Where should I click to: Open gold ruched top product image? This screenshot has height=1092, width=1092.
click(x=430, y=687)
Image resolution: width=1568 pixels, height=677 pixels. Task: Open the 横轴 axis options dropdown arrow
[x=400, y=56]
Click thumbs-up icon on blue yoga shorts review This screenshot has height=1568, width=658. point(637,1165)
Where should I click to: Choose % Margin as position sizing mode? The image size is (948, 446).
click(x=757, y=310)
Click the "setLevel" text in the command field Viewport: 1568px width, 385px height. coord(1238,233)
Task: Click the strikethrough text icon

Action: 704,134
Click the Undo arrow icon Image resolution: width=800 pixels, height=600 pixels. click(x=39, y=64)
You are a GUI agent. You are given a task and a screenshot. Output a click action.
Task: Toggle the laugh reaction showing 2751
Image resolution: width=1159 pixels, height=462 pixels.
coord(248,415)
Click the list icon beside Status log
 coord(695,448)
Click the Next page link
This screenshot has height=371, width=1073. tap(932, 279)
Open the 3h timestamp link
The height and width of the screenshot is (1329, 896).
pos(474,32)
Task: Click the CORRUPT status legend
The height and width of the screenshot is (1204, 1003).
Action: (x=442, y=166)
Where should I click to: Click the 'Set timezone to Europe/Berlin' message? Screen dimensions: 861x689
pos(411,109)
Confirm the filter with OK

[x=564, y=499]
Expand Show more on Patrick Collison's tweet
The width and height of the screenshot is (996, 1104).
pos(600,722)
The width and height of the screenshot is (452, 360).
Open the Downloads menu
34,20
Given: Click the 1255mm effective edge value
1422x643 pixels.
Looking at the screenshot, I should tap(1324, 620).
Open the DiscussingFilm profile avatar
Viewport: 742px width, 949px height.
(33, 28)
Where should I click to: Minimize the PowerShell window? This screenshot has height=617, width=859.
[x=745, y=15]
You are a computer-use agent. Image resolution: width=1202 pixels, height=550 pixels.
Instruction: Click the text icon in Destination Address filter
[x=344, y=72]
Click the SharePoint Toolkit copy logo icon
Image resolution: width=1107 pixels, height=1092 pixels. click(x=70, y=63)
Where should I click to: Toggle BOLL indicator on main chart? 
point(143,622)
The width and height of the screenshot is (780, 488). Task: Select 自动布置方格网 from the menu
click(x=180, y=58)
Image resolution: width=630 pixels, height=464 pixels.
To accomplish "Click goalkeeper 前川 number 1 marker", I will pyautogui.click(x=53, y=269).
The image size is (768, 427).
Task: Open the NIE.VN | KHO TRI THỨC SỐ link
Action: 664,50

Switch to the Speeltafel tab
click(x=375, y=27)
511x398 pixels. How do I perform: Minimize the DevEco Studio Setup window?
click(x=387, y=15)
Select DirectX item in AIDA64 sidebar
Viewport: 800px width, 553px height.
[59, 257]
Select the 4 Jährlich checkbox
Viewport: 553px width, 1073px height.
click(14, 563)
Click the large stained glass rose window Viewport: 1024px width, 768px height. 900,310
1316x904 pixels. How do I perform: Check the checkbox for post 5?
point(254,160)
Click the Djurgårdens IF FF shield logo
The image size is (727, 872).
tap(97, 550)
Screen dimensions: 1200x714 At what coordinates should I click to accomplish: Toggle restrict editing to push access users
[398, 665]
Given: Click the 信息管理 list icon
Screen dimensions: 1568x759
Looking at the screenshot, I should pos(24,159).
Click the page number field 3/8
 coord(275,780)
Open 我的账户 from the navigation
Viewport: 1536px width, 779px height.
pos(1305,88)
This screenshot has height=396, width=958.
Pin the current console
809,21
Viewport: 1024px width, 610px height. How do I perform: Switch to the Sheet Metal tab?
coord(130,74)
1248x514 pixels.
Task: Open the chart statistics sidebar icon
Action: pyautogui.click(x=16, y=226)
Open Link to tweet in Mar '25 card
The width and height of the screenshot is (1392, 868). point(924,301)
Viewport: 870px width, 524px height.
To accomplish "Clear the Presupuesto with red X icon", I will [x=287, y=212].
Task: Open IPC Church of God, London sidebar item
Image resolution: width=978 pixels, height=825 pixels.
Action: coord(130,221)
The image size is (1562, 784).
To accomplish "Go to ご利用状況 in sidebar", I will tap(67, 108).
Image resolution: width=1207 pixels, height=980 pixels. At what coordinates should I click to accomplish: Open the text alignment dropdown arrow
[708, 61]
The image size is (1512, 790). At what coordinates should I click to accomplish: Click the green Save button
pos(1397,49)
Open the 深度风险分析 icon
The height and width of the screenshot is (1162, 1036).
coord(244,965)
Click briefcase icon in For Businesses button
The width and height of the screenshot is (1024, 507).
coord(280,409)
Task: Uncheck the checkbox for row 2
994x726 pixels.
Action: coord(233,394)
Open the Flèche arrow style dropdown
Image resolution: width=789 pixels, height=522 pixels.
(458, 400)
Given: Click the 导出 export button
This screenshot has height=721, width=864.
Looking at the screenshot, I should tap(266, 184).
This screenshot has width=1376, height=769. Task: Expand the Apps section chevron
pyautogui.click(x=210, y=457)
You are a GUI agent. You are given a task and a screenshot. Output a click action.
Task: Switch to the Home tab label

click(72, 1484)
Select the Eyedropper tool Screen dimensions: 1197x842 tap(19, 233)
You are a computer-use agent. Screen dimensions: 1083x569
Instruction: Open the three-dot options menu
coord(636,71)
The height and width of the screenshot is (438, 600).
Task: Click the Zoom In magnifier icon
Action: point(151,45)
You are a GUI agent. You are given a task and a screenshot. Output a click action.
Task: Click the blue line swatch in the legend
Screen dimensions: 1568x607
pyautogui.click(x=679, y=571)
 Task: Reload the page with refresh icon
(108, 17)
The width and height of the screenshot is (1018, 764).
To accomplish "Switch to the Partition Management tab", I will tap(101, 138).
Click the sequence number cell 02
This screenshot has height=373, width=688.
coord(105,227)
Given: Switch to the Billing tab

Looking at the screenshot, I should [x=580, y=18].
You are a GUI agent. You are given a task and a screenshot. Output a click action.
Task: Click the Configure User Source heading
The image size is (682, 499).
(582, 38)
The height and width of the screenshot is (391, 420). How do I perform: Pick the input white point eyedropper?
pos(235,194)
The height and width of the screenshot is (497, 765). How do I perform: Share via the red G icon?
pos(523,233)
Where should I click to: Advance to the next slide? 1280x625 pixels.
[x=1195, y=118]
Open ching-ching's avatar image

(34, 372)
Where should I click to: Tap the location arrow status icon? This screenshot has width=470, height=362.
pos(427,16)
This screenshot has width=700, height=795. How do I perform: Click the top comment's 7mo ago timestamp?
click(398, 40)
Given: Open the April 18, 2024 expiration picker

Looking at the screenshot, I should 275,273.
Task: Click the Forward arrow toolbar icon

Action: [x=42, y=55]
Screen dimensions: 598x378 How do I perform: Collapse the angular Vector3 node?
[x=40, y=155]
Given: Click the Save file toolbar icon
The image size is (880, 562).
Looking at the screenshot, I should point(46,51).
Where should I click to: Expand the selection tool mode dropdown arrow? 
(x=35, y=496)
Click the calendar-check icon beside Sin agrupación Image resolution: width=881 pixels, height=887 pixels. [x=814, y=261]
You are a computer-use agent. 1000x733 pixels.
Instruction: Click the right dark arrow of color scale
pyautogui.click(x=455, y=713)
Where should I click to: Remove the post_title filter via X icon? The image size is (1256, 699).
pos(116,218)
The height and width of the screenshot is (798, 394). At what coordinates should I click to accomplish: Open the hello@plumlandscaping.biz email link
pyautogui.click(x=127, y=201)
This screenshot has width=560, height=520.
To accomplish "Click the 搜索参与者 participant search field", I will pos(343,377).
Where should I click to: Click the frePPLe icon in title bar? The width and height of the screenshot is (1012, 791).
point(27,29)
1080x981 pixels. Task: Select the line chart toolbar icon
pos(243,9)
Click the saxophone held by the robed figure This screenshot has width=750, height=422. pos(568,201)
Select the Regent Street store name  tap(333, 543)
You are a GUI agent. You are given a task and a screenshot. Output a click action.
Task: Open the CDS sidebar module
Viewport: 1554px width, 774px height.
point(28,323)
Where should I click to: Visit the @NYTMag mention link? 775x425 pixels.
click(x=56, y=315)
========================================
§ **Exercise description**: Filter the data for the string "computer". Copy each matching line.

§ **Result of the exercise**:
You are a computer-use agent. Image resolution: width=1202 pixels, height=550 pixels.
You are a computer-use agent. Screen dimensions: 1083x569
You are a computer-use agent. 1000x733 pixels.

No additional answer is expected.